ギターを抱え、弾く。まだ拙い音。それでも、澪は黙って聞いている。
「上手くなったね」
「本当?」
「うん。前より」
前より。
少しずつ、何かが積み重なっている。
施設の白い天井は、もう遠い。
けれど、あそこで学んだことは、体の中にある。
選ぶこと。
断られても、立ち止まらないこと。
誰かに声をかけること。
ある日、書店の店主が言う。
「うち、忙しくなってきてね。長くいてくれると助かる」
長く。
その言葉を、転がす。
ここにいる未来も、選べる。
別の道も、選べる。
澪と帰り道を歩く。
「ねえ、陽」
「うん」
「もし、いつか一緒に住む家族をつくるなら、どんな家がいい?」
唐突な問い。
想像する。
窓があって、風が入る家。音が鳴っても、怒られない部屋。

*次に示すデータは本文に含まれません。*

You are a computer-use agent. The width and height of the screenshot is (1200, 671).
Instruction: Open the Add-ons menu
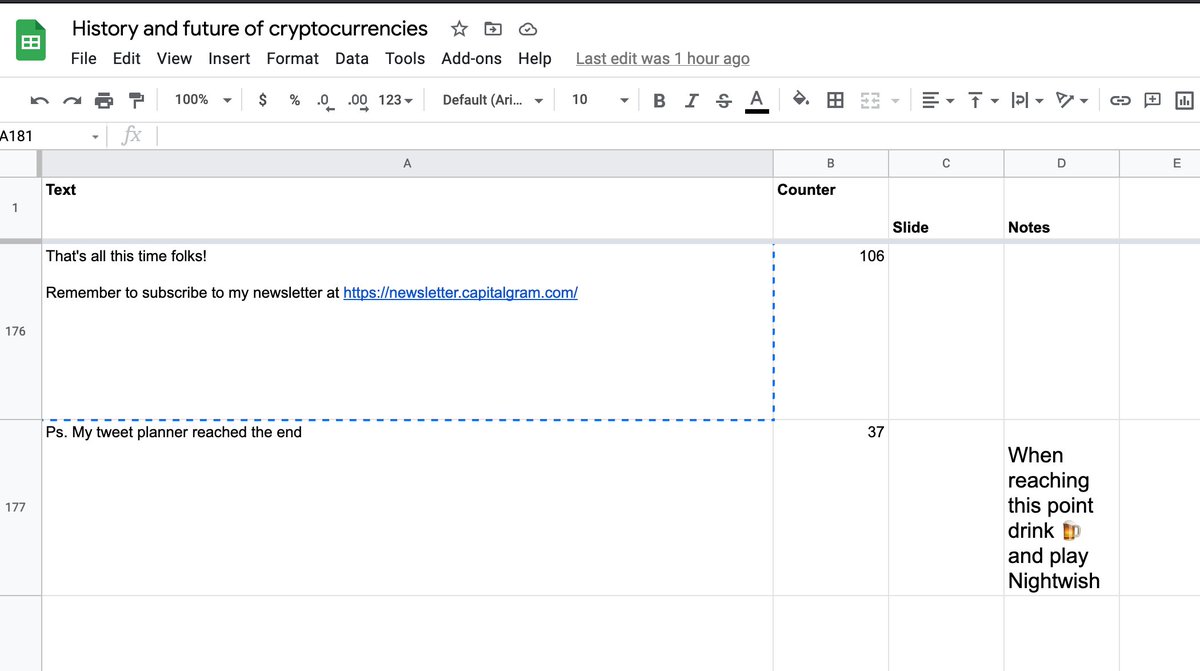click(x=471, y=58)
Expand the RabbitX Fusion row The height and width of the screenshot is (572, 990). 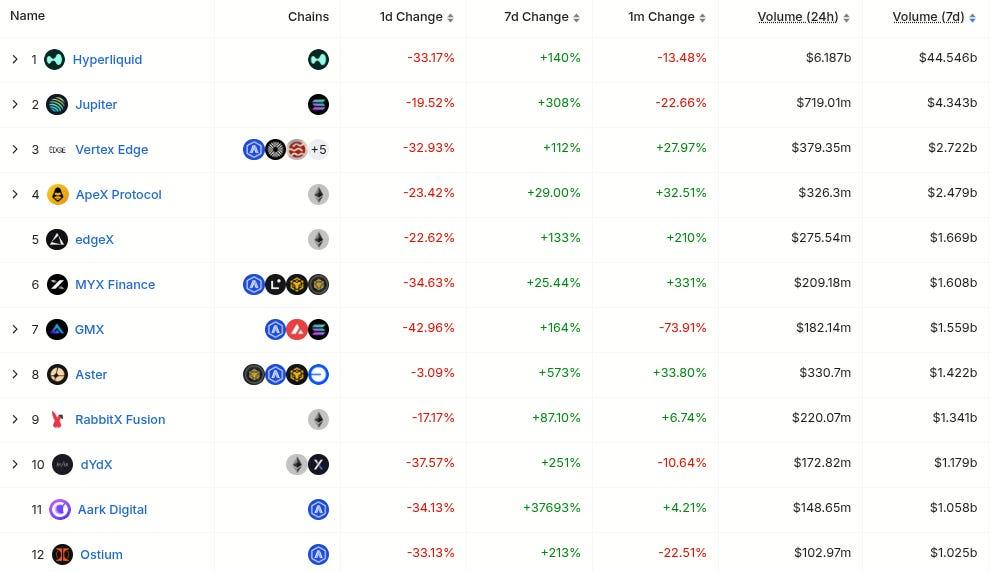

本があって、コーヒーの匂いがして。
「笑ってる家がいい」
答える。
澪は小さく笑う。
「それ、いいね」
夜風が、二人の間を通り抜ける。
名前で呼ばれること。
好きな音を鳴らすこと。
自分で選んだ場所に立っていること。
それらが、少しずつ輪郭を持つ。
十四のとき門を出た足は、もう迷うことに慣れ始めている。
世界は広い。
選択は尽きない。
だから、明日も歩く。
どこへ向かうかを、決めながら。